> What to work on: Search the entries for the word "value". Copy each line in which it is found.

BEGIN

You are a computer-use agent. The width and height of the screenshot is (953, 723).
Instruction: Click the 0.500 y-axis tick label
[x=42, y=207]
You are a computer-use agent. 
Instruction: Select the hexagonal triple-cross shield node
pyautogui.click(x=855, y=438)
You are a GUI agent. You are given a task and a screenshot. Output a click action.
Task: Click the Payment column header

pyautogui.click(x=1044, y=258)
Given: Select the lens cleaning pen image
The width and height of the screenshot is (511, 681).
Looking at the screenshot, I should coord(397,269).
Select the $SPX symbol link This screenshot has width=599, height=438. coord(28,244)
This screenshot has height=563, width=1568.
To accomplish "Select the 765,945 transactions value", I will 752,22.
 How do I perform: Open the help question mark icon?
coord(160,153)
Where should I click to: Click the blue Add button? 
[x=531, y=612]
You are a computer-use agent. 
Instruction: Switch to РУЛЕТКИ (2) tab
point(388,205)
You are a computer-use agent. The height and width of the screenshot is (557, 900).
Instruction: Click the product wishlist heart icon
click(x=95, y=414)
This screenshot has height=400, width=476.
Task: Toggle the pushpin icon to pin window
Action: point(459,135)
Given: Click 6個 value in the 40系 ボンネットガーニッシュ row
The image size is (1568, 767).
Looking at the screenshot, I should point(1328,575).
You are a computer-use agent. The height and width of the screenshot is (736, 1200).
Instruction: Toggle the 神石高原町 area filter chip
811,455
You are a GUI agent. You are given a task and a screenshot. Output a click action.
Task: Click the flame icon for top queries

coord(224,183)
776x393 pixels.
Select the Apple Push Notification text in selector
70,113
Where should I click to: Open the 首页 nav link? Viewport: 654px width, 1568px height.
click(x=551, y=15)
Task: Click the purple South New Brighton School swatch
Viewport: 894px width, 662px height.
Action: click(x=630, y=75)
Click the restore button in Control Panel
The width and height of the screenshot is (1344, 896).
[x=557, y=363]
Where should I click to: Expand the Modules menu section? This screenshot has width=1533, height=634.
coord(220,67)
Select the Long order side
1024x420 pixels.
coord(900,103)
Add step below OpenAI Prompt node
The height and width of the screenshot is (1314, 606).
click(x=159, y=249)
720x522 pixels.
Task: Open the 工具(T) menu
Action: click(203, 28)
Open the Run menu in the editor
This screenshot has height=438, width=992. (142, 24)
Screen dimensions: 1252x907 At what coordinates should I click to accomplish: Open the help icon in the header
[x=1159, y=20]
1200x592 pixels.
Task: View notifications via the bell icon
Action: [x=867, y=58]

END

> Exercise solution:
To accomplish "Select the 765,945 transactions value", I will 752,22.
Given: Click 6個 value in the 40系 ボンネットガーニッシュ row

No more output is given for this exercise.